After hearing testimony from some of the 2,300 who signed up to speak on the bill, the House State Affairs Committee approved the measure 8-3, with two absences, the Dallas Morning News reported.
It was the first public hearing on the abortion bill in the special session Republican Gov. Rick Perry called after a Democratic filibuster killed an identical measure during a special session in June.
In testimony Tuesday, Austin physician Bradley Price, an obstetrician-gynecologist, told the panel the abortion bill it was considering wasn't based on sound science and would harm women's health.
"This comes from the politicians, not our profession," Price said. "It would jeopardize women's health care and interfere with medical practice and patient-physician relationships. It would also close most abortion clinics and would decrease the number of doctors who can provide care."

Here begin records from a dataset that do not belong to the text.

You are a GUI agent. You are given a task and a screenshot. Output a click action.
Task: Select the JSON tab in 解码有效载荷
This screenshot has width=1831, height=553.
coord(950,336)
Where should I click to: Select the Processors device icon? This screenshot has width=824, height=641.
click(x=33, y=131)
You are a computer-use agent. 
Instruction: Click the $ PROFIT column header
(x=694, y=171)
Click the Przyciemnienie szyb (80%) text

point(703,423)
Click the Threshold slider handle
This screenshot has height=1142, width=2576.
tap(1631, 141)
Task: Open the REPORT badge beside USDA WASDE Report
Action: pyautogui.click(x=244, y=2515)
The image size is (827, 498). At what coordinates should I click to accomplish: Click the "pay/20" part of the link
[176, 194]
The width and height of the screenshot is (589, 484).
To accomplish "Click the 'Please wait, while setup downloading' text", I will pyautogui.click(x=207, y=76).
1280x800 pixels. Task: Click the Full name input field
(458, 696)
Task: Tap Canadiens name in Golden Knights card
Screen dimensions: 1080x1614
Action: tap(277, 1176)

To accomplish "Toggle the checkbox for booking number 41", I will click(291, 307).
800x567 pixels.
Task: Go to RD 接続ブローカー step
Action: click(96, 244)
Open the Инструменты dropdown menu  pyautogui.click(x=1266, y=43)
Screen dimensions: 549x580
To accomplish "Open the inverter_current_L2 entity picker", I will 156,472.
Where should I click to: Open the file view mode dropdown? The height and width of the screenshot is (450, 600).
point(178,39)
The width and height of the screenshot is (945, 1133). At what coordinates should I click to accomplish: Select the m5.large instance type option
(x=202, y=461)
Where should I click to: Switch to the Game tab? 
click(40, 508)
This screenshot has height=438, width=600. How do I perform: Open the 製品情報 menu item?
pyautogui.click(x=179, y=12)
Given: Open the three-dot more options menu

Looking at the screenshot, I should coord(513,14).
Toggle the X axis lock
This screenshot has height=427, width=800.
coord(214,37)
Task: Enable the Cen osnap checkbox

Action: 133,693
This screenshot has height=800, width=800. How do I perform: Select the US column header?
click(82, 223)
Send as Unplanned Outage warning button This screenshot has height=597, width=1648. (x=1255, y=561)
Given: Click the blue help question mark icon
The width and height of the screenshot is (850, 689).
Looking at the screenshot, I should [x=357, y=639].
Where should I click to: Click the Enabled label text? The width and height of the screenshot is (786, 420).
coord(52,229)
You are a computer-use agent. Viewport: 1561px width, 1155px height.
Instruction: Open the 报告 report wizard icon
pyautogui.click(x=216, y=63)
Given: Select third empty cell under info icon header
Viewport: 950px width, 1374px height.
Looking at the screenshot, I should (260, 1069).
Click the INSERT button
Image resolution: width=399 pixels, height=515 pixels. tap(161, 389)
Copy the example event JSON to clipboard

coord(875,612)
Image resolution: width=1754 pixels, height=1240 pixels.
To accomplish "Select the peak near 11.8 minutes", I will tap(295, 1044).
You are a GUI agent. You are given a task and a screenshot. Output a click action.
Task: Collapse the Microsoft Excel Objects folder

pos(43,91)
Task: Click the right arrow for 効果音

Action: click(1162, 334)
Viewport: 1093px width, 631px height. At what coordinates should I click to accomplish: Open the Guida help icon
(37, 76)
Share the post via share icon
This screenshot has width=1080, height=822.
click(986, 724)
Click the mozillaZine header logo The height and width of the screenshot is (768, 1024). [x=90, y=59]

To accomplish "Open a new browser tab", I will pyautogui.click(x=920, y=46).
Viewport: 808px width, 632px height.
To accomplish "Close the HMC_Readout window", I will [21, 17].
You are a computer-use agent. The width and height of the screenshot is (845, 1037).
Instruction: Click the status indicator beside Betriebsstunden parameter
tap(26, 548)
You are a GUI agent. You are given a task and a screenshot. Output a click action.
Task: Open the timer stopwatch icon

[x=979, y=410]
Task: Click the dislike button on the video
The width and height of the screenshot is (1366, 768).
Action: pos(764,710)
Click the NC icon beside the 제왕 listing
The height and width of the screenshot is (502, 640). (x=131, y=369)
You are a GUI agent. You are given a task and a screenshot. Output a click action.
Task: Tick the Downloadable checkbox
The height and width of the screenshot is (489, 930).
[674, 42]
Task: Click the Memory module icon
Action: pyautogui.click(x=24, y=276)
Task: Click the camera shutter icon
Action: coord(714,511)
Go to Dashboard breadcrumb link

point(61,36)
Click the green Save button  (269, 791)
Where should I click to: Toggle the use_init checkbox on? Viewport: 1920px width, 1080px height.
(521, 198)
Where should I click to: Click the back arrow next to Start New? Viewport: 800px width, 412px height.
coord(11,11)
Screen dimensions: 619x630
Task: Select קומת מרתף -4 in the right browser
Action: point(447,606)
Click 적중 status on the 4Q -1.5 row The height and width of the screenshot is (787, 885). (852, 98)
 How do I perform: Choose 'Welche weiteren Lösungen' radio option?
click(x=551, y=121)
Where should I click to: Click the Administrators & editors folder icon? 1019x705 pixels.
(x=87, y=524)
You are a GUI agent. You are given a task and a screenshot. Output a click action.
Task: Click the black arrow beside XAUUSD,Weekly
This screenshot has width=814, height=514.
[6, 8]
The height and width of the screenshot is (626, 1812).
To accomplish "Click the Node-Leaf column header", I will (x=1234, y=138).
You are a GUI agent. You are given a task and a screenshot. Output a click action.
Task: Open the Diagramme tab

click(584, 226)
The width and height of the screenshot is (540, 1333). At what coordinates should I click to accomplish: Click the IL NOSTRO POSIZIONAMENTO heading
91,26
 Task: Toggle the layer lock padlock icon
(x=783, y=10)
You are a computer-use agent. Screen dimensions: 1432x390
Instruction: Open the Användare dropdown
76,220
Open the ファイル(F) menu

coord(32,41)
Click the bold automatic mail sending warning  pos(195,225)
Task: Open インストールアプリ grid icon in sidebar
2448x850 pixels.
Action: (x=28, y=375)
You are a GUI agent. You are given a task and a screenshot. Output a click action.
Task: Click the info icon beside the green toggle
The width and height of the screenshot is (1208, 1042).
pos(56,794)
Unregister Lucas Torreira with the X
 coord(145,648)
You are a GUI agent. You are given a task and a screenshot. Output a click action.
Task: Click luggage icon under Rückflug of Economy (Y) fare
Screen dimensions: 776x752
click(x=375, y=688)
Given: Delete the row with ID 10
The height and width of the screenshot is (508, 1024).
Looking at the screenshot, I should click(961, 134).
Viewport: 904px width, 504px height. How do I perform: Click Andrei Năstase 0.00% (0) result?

Republican Rep. Jodie Laubenberg, author of the legislation, said when she was explaining the bill her intention was to "to protect the health and safety of women" seeking abortions.
The bill would ban abortions after 20 weeks, except to save the life of the woman or to terminate a fetus with severe abnormalities, and also would require abortion clinics and doctors performing the procedures to comply with the new requirements, including all abortion clinics to upgrade to surgical center standards.
Rep. Sylvester Turner, a Democrat, cited predictions the number of abortion clinics in Texas would fall from 42 to five if the standards provision in the bill took effect and asked, "Would women's safety be enhanced if 37 clinics go away?"
Laubenberg did not answer the question directly but said she would not support an amendment offered by Turner that would provide state funding to upgrade the clinics.
Laubenberg acknowledged when the bill passes, as it is expected to during this session, it will face a legal challenge.